=== Section Start ===

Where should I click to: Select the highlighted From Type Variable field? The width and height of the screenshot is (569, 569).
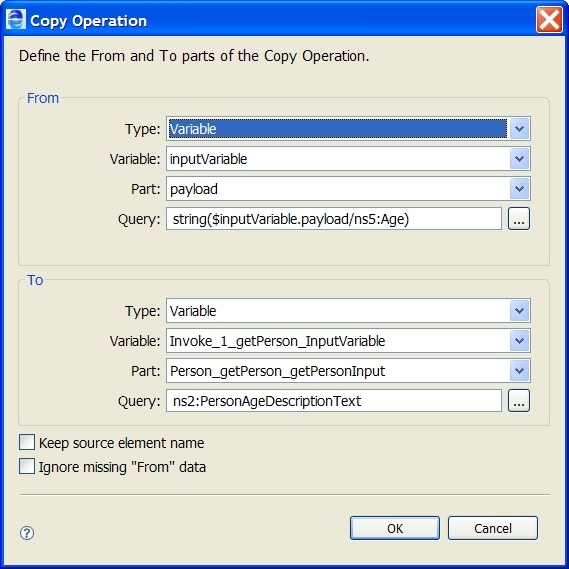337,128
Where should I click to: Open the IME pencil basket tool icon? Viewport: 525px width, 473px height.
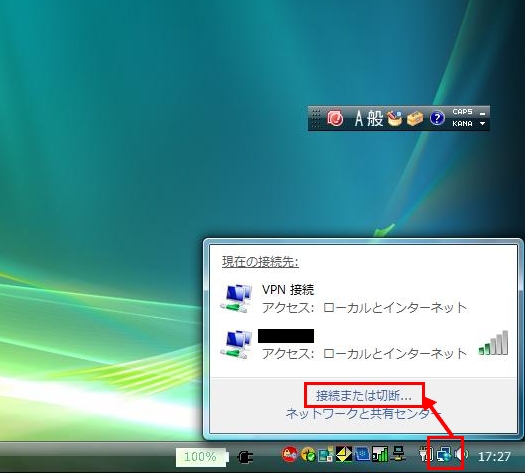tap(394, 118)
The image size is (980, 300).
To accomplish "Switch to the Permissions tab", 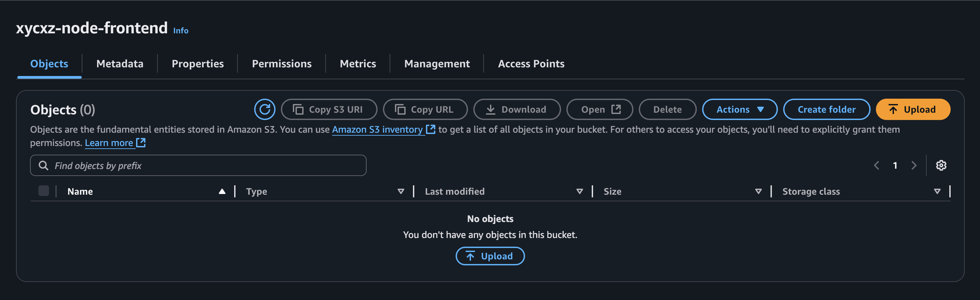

=== Section End ===
=== Section Start ===

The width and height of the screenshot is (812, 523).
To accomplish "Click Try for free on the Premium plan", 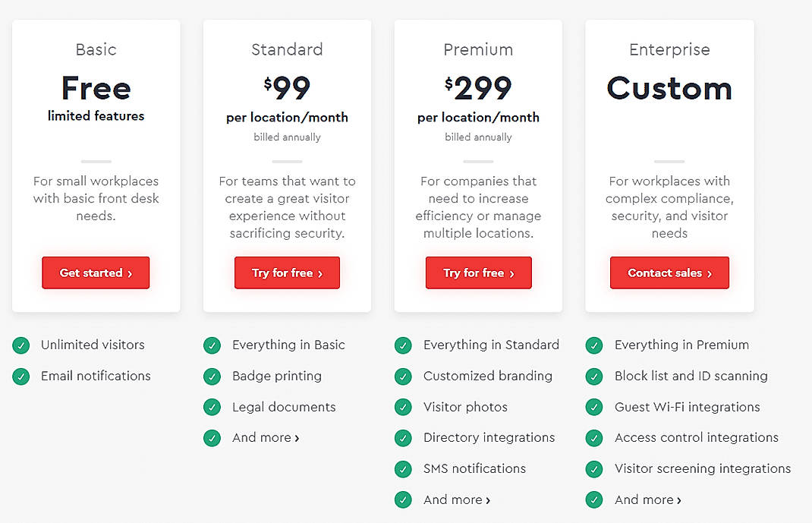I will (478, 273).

=== Section End ===

* Problem description: Would you transcribe the lines above exactly, going from the line bearing "Where should I click to: Select" through the line bearing "to the Permissions", and drop the pictures from the copy?

* Result of the task:
Where should I click to: Select the highlighted From Type Variable field? The width and height of the screenshot is (569, 569).
337,128
Where should I click to: Open the IME pencil basket tool icon? Viewport: 525px width, 473px height.
tap(394, 118)
The image size is (980, 300).
To accomplish "Switch to the Permissions tab", 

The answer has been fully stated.